Ok.. Sorry about this.. To clarify the before shot was the tyre after a full clean and application of product.. The after shot is a week on as stated in post added this morning..

Apologies hope that clears it up... I will post updated images either in a weeks time or when I get to clean it again, and these will be shots prior to the cleaning.. 

Just aiming to show how good the product is.. It's good durability etc.. 


Sent from my iPhone using Tapatalk


----------



## macmaw (Mar 5, 2007)

Looks pretty good, what's it like out of the bottle, greasy, or water based? Any sling at all?


----------



## chillly (Jun 25, 2009)

Thanks for the up date Hercs. Ive used some brand ones that dont last that long and run in the rain. Thanks buddy:thumb:


----------



## Hercs74 (Dec 29, 2011)

No worries team.. Firstly I'm pretty new to all this so please forgive my ignorance.. But what is SLING..???

The product is greasy and I use a tyre applicator pad which came in the pack... I manage to use it pretty sparingly.
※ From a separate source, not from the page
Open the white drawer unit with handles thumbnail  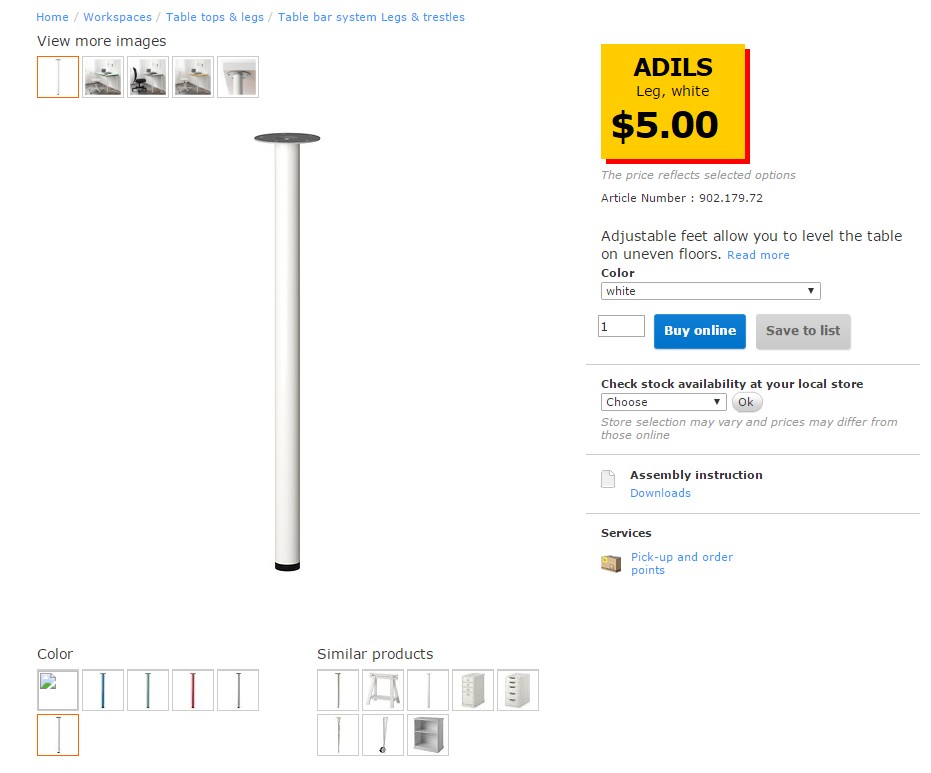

I've just finished my first bottle and I was washing both cars twice a month and it lasted about 7 months and I use it on the exterior trim to....
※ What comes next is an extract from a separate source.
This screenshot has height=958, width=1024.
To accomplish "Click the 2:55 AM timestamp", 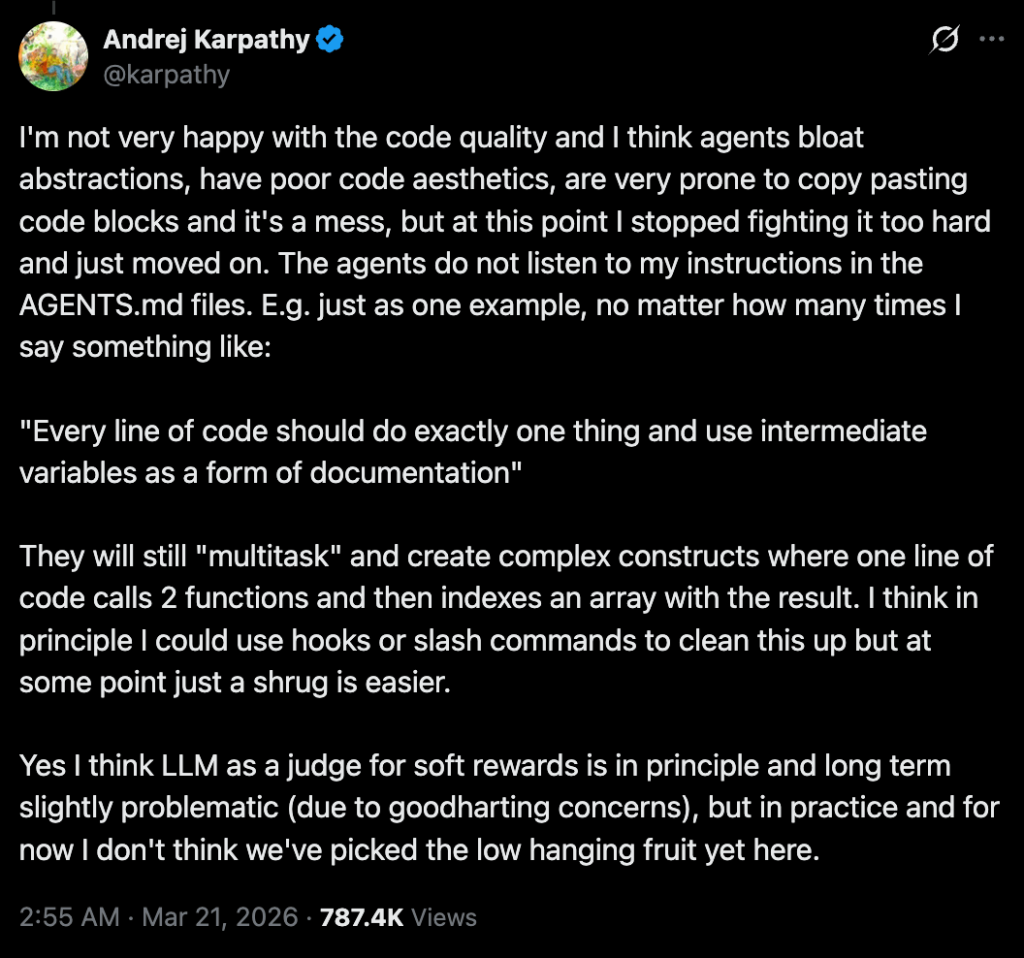I will (x=69, y=916).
Sent from my iPhone using Tapatalk


----------



## Jack Carter (Jul 10, 2010)

Sling is when excess product splatters the sides of the car when you drive off.... :thumb:


----------



## President Swirl (Oct 23, 2011)

The regular stuff gets an unfair press for me. I wouldn't use it on filthy cars as in the adverts, however, as a quick top up in a rush it is fine. Also good to just use for under bonnet, and engine dressing and shuts.


----------



## Hercs74 (Dec 29, 2011)

Jack Carter said:


> Sling is when excess product splatters the sides of the car when you drive off.... :thumb:


In relation to sling aspect.... Its ZERO.....!!!!


----------



## Ceejay21868 (Jan 27, 2016)

Same as this ?

https://www.amazon.co.uk/Greased-Lightning-Brilliant-Black-Gloss/dp/B007SEG4CO


----------